Ma oggi è mezza vuota. Dove sono tutte le persone che allora la riempivano? I giovani miseramente sconfitti nella loro battaglia per la giustizia sociale hanno perso la loro speranza e fiducia nell’efficacia di questo strumento democratico? Quelli di sinistra, che vengono a sudare in questa piazza tutte le volte che si perpetra una nuova ingiustizia nel nostro Paese — un’evenienza non affatto insolita — cominciano a essere stanchi? E dove sono quei coloni con i loro yarmulkes (copricapo tipico degli ebrei) che riempivano rapidamente questa piazza e qualunque altro posto in cui avevano luogo le manifestazioni contro la demolizione degli insediamenti illegali, ma che scelgono di non protestare contro l’assassinio di neonati? Pensano che, quando si tratta di palestinesi e della comunità Lgtb (persone lesbiche, gay, bisessuali e transgender), il comandamento «Non uccidere» sia stato cancellato dalle loro tavole di pietra?

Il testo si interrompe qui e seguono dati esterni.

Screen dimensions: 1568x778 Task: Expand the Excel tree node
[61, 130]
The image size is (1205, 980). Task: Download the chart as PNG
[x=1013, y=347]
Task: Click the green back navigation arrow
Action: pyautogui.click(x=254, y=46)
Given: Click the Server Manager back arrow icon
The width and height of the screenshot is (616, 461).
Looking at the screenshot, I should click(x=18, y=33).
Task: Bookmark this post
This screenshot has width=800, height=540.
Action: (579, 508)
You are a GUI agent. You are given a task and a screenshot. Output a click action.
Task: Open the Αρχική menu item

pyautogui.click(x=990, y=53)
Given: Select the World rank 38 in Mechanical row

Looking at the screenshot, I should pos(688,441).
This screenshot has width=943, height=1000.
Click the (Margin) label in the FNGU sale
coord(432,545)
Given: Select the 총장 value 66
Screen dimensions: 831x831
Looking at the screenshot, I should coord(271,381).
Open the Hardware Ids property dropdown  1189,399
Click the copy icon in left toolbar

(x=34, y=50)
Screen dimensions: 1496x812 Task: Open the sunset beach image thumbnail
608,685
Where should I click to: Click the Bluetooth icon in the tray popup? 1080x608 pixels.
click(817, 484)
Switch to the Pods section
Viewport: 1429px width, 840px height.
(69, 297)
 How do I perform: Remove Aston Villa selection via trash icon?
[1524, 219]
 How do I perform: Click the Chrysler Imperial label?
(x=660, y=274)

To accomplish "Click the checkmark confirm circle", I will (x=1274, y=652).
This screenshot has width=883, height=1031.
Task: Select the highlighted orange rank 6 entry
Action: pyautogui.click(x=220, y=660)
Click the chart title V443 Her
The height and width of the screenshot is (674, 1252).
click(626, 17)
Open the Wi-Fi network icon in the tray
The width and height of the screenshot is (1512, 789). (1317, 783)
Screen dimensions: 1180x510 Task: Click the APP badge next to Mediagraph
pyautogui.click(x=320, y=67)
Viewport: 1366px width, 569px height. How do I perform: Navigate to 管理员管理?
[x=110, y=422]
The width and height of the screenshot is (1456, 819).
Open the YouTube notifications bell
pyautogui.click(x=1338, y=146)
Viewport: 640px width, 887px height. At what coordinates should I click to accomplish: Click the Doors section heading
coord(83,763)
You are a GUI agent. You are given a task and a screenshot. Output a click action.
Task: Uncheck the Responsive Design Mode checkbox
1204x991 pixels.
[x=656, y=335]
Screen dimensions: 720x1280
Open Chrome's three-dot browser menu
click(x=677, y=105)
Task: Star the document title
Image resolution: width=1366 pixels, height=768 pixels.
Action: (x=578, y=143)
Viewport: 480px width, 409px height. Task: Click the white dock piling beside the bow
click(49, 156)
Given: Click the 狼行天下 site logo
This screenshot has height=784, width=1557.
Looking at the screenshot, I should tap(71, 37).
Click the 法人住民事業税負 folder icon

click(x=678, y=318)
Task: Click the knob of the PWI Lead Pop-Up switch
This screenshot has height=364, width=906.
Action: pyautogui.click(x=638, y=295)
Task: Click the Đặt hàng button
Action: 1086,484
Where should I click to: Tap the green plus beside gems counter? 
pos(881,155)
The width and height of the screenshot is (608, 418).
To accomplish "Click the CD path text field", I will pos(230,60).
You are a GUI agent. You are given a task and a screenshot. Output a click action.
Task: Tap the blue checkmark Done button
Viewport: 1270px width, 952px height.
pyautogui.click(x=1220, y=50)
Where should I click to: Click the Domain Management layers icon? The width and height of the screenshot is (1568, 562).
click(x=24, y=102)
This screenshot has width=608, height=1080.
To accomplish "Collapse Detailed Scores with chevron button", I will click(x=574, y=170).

Che qui abbiamo una sorta di divisione dei compiti: la destra manifesta per la sacralità della terra, e tutto quello che riguarda l’omicidio di innocenti non ebrei o eterosessuali ricade fuori dalla loro giurisdizione?

E quelli che non seguono la politica ma vivono semplicemente qui e cercano di sopravvivere: pensano anche loro che questa manifestazione non abbia niente a che fare con le loro vite? Sembra che abbiamo perso la convinzione di poter cambiare qualcosa; il fatto è che persino quei pochi che hanno partecipato alla manifestazione sembrano stanchi. Molti di loro sono seduti sul bordo della fontana e sui gradini del municipio. Solo pochi sono venuti, e non hanno neanche la forza di stare in piedi.

Gli oratori hanno già finito i loro discorsi e la folla ha cominciato a disperdersi, ma mio figlio si rifiuta di andarsene. Nella sua logica, chiunque creda sia sbagliato uccidere bambini e accoltellare innocenti dovrebbe uscire a manifestare contro questi misfatti. Secondo lui, nel nostro Paese, ci dovrebbero essere milioni di persone che la pensano così, milioni. Se la gente non è ancora arrivata, insiste, è solo perché ha qualche impedimento. Forse il figlio non trova la scarpa o la babysitter è in ritardo. È solo questione di tempo perché vengano, è chiaro. «Aspettiamo ancora un po’», dice, avvolgendo la sua manina alla mia mano. «Ancora un po’, finché non arrivano». L’unica risposta che riesco a borbottare è che è già tardi, e potrebbe passare molto, davvero molto tempo prima che arrivi la gente che dovrebbe esserci.